TTK is Getting MPI-Ready
Eve Le Guillou, Michael Will, Pierre Guillou, Jonas Lukasczyk, Pierre Fortin, Christoph Garth, Julien Tierny
TL;DR
This work extends the Topology ToolKit (TTK) to distributed-memory systems using MPI, enabling scalable topological analysis pipelines on datasets far larger than a single machine. It introduces a distributed triangulation data structure (supporting both triangulated domains and regular grids), a dedicated MPI-based infrastructure for distributed pipelines, and a taxonomy of topological algorithms by their communication needs, accompanied by MPI+thread port examples and performance analyses. The authors validate the approach with an integrated pipeline running on up to 120 billion vertices across 64 nodes (1536 cores), showing that MPI preconditioning overhead is negligible relative to the pipeline time and that strong/weak scaling varies by algorithm and data characteristics. The paper provides a concrete roadmap for completing the MPI extension across TTk’s algorithms and makes the distributed TTk implementation available in TTk 1.2.0, enabling broader adoption within ParaView. This work significantly advances large-scale topological data analysis by enabling robust, multi-algorithm pipelines on distributed HPC resources.
Abstract
This system paper documents the technical foundations for the extension of the Topology ToolKit (TTK) to distributed-memory parallelism with the Message Passing Interface (MPI). While several recent papers introduced topology-based approaches for distributed-memory environments, these were reporting experiments obtained with tailored, mono-algorithm implementations. In contrast, we describe in this paper a versatile approach (supporting both triangulated domains and regular grids) for the support of topological analysis pipelines, i.e. a sequence of topological algorithms interacting together. While developing this extension, we faced several algorithmic and software engineering challenges, which we document in this paper. We describe an MPI extension of TTK's data structure for triangulation representation and traversal, a central component to the global performance and generality of TTK's topological implementations.
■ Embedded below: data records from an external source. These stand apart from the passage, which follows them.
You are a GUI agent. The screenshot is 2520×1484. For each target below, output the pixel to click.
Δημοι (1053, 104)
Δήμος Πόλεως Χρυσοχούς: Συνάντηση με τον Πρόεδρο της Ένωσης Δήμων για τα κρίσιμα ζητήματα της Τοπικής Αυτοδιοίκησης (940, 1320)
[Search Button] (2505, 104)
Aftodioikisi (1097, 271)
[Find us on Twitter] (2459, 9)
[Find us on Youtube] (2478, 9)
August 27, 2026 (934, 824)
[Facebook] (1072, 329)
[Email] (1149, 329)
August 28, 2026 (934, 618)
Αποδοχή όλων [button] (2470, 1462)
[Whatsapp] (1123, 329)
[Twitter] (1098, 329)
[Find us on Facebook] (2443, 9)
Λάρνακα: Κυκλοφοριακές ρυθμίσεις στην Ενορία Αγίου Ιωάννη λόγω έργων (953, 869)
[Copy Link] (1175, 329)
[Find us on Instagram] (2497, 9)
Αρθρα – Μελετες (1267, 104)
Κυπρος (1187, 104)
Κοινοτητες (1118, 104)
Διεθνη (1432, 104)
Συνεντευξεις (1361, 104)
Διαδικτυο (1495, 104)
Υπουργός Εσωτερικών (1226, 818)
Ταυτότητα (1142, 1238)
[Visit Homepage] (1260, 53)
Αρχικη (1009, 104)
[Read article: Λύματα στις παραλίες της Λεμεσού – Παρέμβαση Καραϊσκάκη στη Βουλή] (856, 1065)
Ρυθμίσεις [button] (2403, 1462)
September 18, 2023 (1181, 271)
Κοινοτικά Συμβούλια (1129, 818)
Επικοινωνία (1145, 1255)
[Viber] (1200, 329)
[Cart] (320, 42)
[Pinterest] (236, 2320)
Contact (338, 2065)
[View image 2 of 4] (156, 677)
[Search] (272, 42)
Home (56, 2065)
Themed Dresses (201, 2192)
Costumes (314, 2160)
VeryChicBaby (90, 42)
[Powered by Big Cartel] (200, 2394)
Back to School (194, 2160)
We also introduce an intermediate interface between TTK and MPI, both at the global pipeline level, and at the fine-grain algorithmic level. We provide a taxonomy for the distributed-memory topological algorithms supported by TTK, depending on their communication needs and provide examples of hybrid MPI+thread parallelizations. Performance analyses show that parallel efficiencies range from 20% to 80% (depending on the algorithms), and that the MPI-specific preconditioning introduced by our framework induces a negligible computation time overhead. We illustrate the new distributed-memory capabilities of TTK with an example of advanced analysis pipeline, combining multiple algorithms, run on the largest publicly available dataset we have found (120 billion vertices) on a cluster with 64 nodes (for a total of 1536 cores). Finally, we provide a roadmap for the completion of TTK's MPI extension, along with generic recommendations for each algorithm communication category.